Le public en général : l’économie, oui, mais aussi le vivre-ensemble

Qu’est-ce que le public québécois en général pense de l’immigration ? Les sondages de l’institut Environics permettent de constater que son opinion comporte deux volets bien distincts : l’économie, d’une part, et les valeurs, d’autre part. Premier volet : à Montréal comme dans le reste du Québec, la population ne croit pas que les immigrants soient trop nombreux, elle juge que leurs répercussions économiques sont positives, et elle n’est pas préoccupée outre mesure par le coût des services publics offerts aux immigrants.

Notons que selon ces études, l’attitude envers les immigrants est plus favorable chez les Québécois que chez les autres Canadiens. C’est en Alberta que l’opinion est la plus réticente.

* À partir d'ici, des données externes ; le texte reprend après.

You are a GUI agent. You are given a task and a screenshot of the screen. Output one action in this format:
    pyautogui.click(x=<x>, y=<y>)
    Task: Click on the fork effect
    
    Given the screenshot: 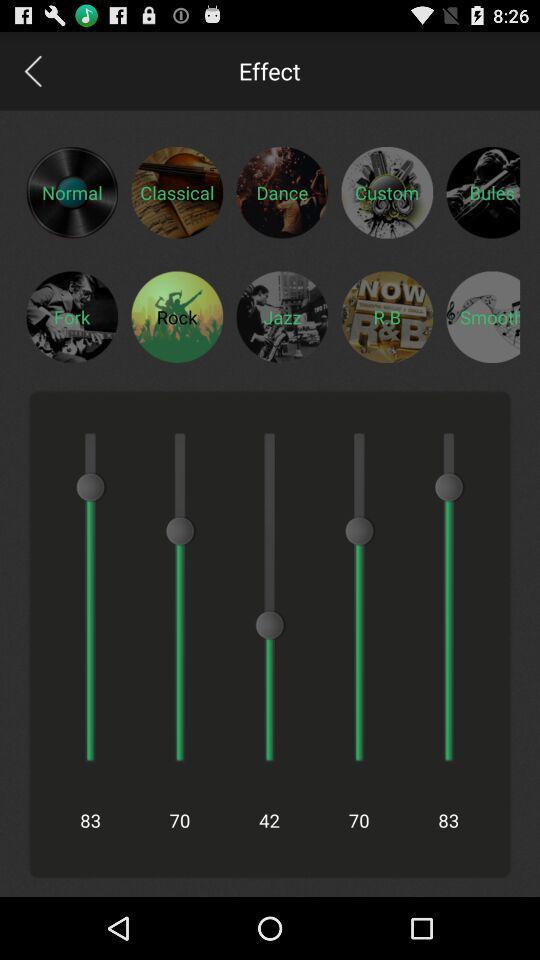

Second volet, par contre : lorsqu’on quitte le domaine de l’économie pour aborder celui des valeurs et du vivre-ensemble (langue, culture, respect de la loi, liberté religieuse, égalité hommes-femmes, etc.), une plus grande inquiétude apparaît, tout particulièrement dans les régions du Québec hors de Montréal, où les immigrants sont en moyenne six fois moins présents que dans la métropole. Il s’agit d’un phénomène qui s’observe partout : la littérature de recherche sur l’immigration a clairement établi — c’en est devenu un lieu commun — que la réticence des natifs envers les immigrants est fonction croissante de la distance physique ou sociale qui les sépare d’eux.

Il est donc complètement déplacé de traiter automatiquement d’intolérants, de xénophobes ou de racistes, parce qu’ils expriment une certaine réticence à augmenter la cible d’immigration, les habitants des régions où les immigrants sont peu présents. Les sociologues Robert Putnam, de l’Université Harvard, et Irene Bloemraad, de l’Université de Californie à Berkeley, ont démontré qu’à court terme, l’introduction rapide de l’immigration et de la diversité ethnoculturelle dans une communauté tend à réduire les relations de confiance, le degré d’altruisme, l’intérêt à coopérer et la cohésion sociale. À long terme, cependant, l’immigration et la diversité peuvent réussir, à condition d’être absorbées dans une culture commune renouvelée. Mais — cela est fondamental — il faut y mettre le temps et s’armer de patience. L’énorme disparité de présence immigrante entre Montréal et les autres régions du Québec va prendre des décennies à évoluer. Il faut laisser à nos communautés locales le temps de se construire peu à peu une nouvelle identité, de nouvelles valeurs et de nouvelles solidarités.